This issue proposes to change the behavior so that by default, Hypothesis will only show annotations from the current assignment. This change would have a number of benefits:

  • It is aligns with the conceptual model that many of our users probably already have about how Hypothesis works
  • It aligns with how we talk about user activity in various contexts (eg. we send out notifications to instructors saying "your students made 5 annotations on assignment X")
  • In the context of assignments that are graded, it means that only the relevant student work (ie. annotations made in the context of a particular assignment) is shown when the teacher is grading
  • When instructors are teaching long documents or books, it avoids the distraction of showing annotations from other assignments using the same content
  • It makes it easier to support use cases where the same content is intentionally re-used but with different tasks
  • Storing the data needed to support this could also enable capabilities such as grouping annotations by assignment in a future notebook iteration

As discussed in this Slack thread there are some use cases when it would be useful to surface annotations from the same content in other assignments. For example:

  • A student wants to export all the notes they made on some content. It would be annoying if they had to collate notes from across multiple assignments
  • An instructor creates two assignments using the same the content, and the student or teacher want to consult their notes from the other assignment

Migration

There are some constraints to consider in making this change:

  • We only recently (November 2023) started recording the LMS assignment ID as metadata with annotations. For annotations created earlier we cannot uniquely identify which assignment they are associated with.
  • Although this change would not be noticeable in most assignments, because they don't use the same content as another assignment in a course, it is a significant conceptual change to how Hypothesis works and we want to avoid causing disruption while an assignment is in the middle of being completed

For these reasons, my thinking is that this new behavior would be limited to assignments created after some cut-off date which is later than when we started recording assignment ID associations with annotations.

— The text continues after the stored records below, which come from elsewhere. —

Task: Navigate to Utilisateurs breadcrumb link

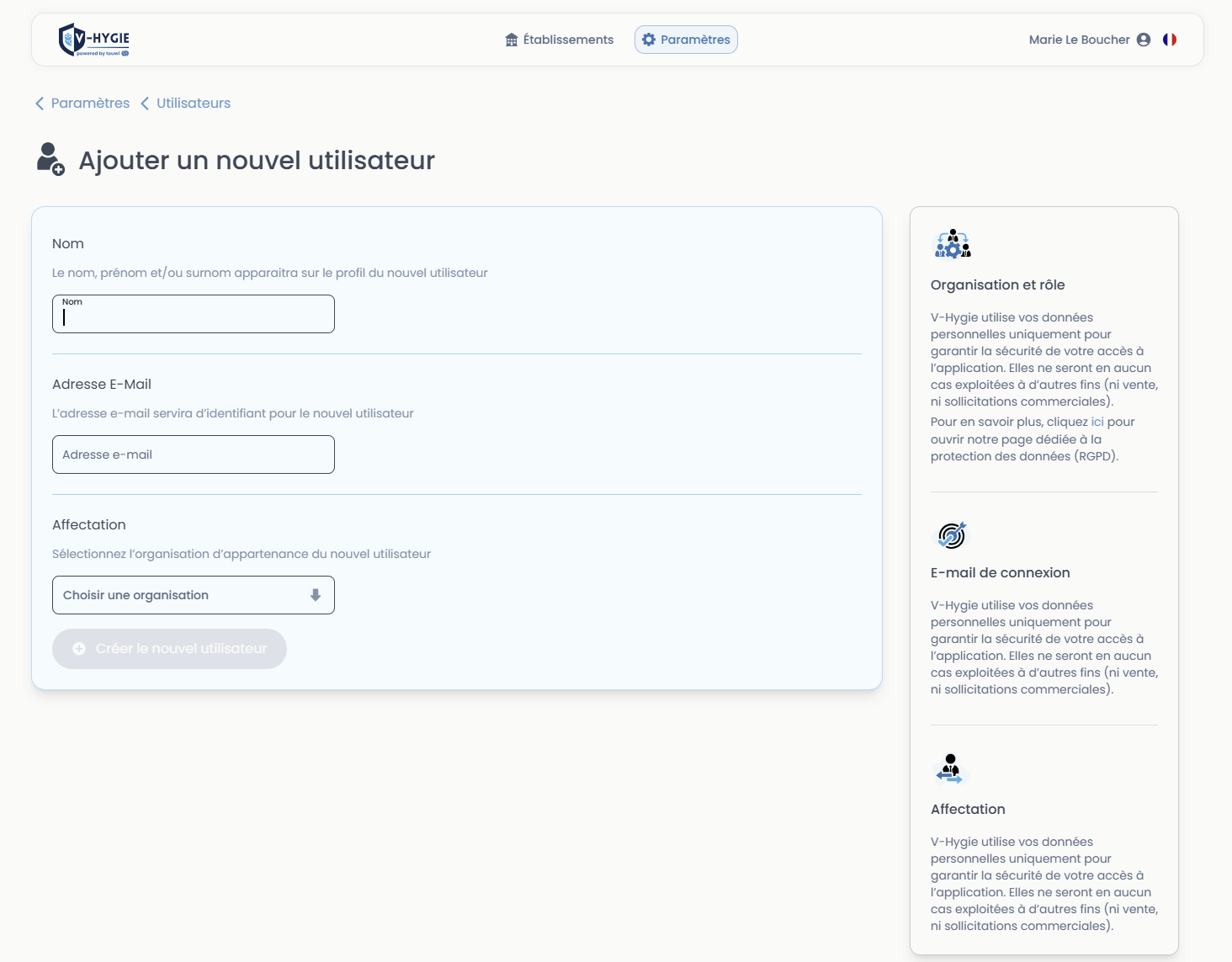Action: pyautogui.click(x=193, y=103)
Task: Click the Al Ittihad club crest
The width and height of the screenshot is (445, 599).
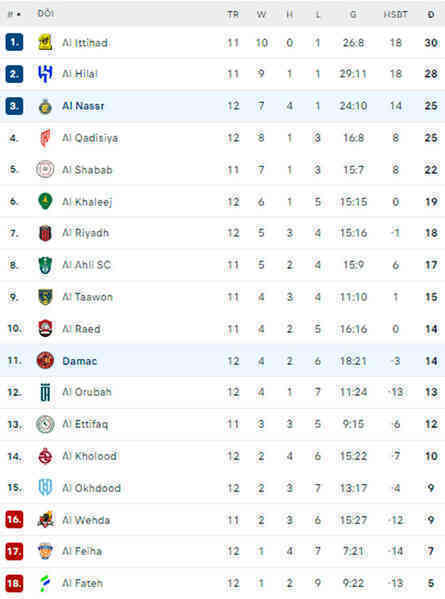Action: pyautogui.click(x=45, y=42)
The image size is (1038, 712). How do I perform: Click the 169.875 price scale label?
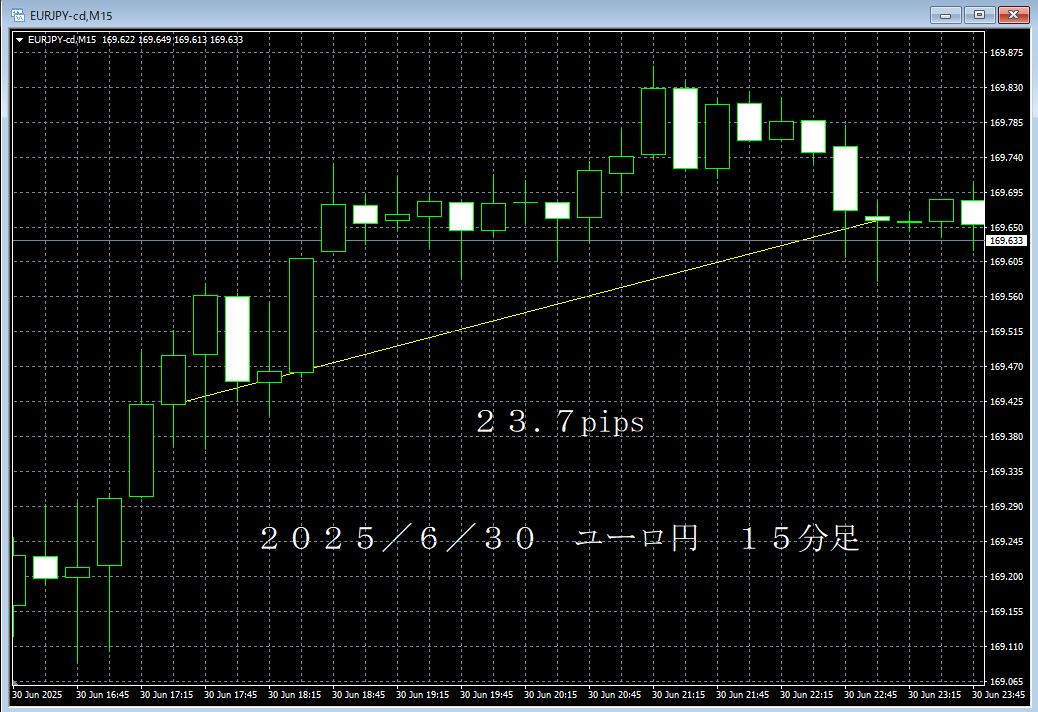[1005, 52]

If we provided a way to show annotations from all assignments on a document, then conceptually the fallback behavior is equivalent to forcibly turning that option on.

Related discussions

Slack thread in #prod-general with the initial proposal: https://hypothes-is.slack.com/archives/C4K6M7P5E/p1699266629799979 Slack thread in #support soliciting feedback on making this change: https://hypothes-is.slack.com/archives/C2BLQDKHA/p1699268047455859

Implementation notes

We currently record assignment ID with annotations by having the LMS app pass an opaque blob of JSON to the client which is then posted to h and stored as a schemaless JSON blob in h's DB. This is convenient and flexible from the LMS app's perspective, but doesn't robustly guard against mistakes in transiting the data and doesn't allow efficient filtering on the h side. If we are going to start using this to affect what the user sees when they load an assignment, we are going to need to store the data in h in a way that is more robust and allows more efficient querying.

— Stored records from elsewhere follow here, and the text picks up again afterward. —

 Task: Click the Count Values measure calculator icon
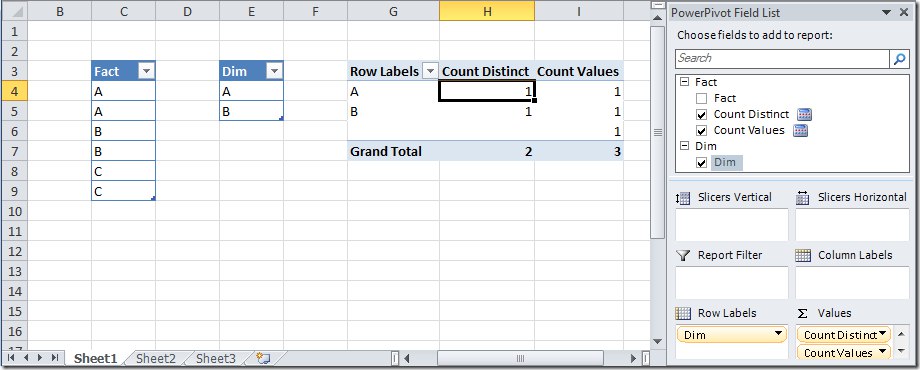pos(800,130)
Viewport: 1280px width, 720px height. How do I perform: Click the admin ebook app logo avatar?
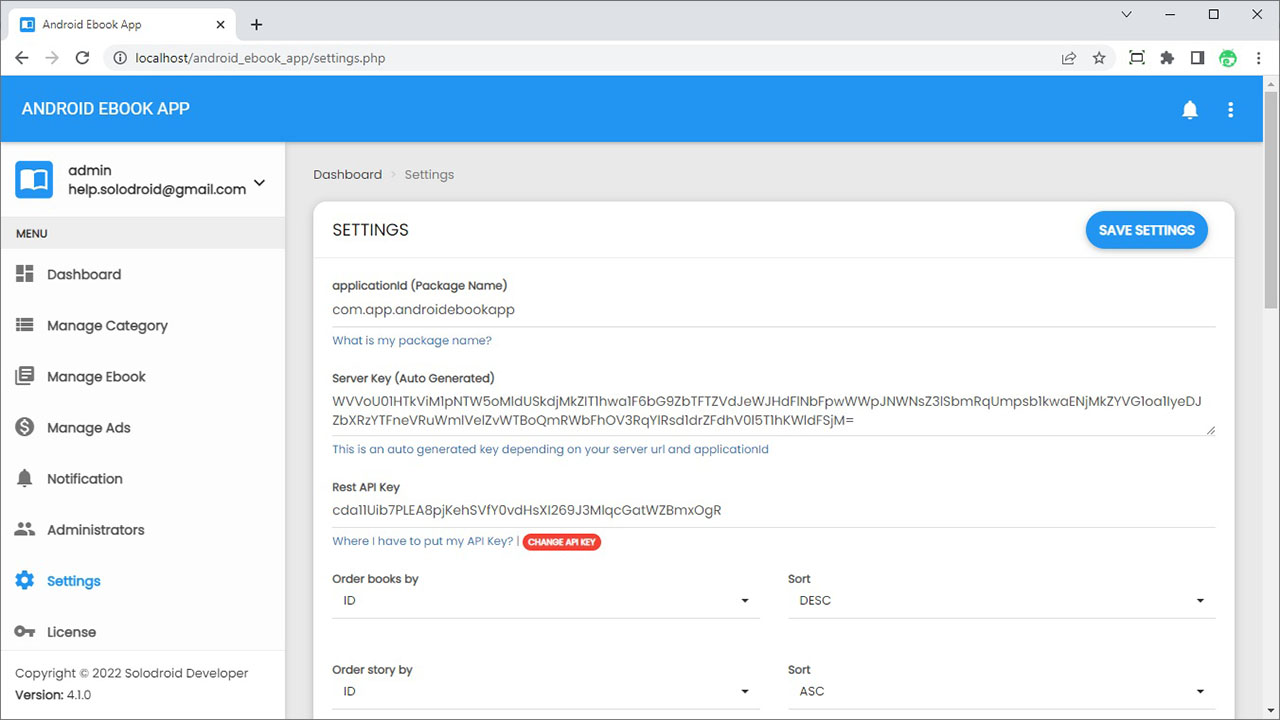[x=34, y=180]
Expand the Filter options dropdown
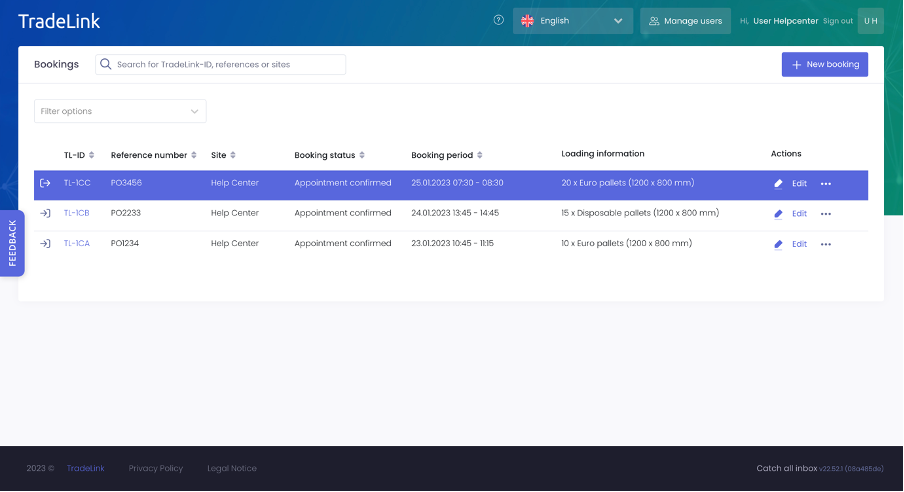The width and height of the screenshot is (904, 492). 120,111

One general idea I had was based on the observation that there is a correspondence between data model concepts in h and lms, with the h equivalents being more general. eg. The lms app has students and teachers. h has users. The lms app has courses and reading groups, h has groups. We could take a similar approach with assignments. The LMS app knows about assignments, h would know about activities or contexts. An assignment would have an associated activity/context ID (some kind of URI) which could be filtered on. Alternatively we could just introduce an explicit "assignment" concept in h.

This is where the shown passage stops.